Liseyi bitirdiğim zaman Erzurum Tıp
Fakültesini kazandım. Hayalimdi. Ailem göndermedi. Sebep o dönemler öğrenci
hareketlerinin aktif olmasıydı. Korkutuldum. Tehdit, endişe, kötülük varlığı benim üzerimde kararımı değiştirecek kadar baskı kurmaya yetti. Bunun gibi hayatımın farklı noktalarında farklı kararlar verirken gerek ağabeyim, gerek annem daha sonralarda da eşim ve çocuklarım söyledikleri ve tepkileriyle yaptıklarıma yön verdi.
Bir sürü şeyden huzursuzluk çıkmasın diye vazgeçtim. Bir dönem o kadar çok şeyden vazgeçtim ki belki de bu bir karakter özelliğimdir diye düşünmeye başladım. İrdeleyince esas sebebin üzerimde hissettiğim baskı olduğunu gördüm. En büyük baskıyı ben kendi üzerimde kuruyorum.

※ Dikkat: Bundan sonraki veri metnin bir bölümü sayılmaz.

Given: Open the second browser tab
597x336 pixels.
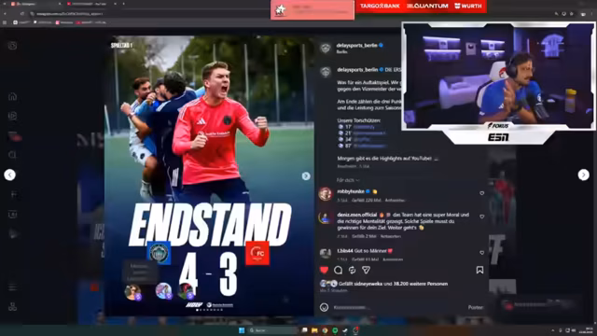Looking at the screenshot, I should pos(90,4).
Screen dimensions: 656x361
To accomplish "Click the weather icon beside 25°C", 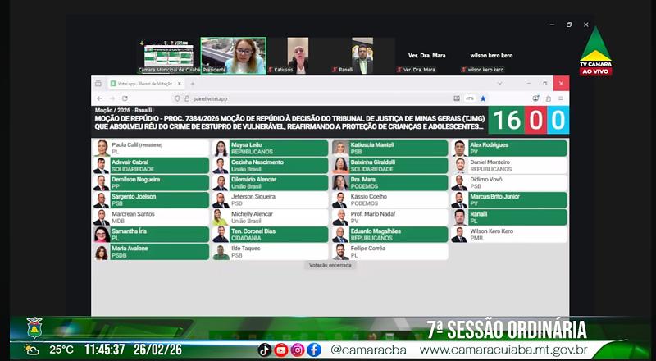I will tap(32, 350).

Hastalığım beni birçok konuda kısıtladı. Durum böyleyken mümkün olduğunca çok şey yapmam gerekiyormuş gibi kendimi mecbur
hissetmeye başladım. Komik ama bu yaştan sonra kendimi farkettim ve kendimi
keşfetmeye başladım. Gençliğimden bu yana yapmayı ertelediğim şeylerin fazlalığından olsa gerek ki her yöne saldırdım diyebilirim. Resim, yazı, konserler, spor, diyet.. Tabi aynı kalan alışkanlıklarım da devam ediyor. Her yeni denemede vazgeçmenin eşiğinden dönüyorum..
Bazen kendime yaptığım baskıyı artık kaldırdığımı söylesem de inanmayın. Laf aramızda ben ölmeden geçmeyecek (!) Ayrıca "etraf ne der? Eşim nasıl
karşılar? Çocuklarım ne der?"bende artık refleks olmuş. Gayri ihtiyari düşünüyorum. Daha şimdiden eşim ve çocuklarım bu yazdıklarımı okuyunca
aralarında ne konuşacaklar acaba diye kurgulamaya başladım...hakkımda hayırlısı(!)
Çok keyifle okudum, etraf ne derse desin yorum yapmadan geçemedim :) Sevgiler.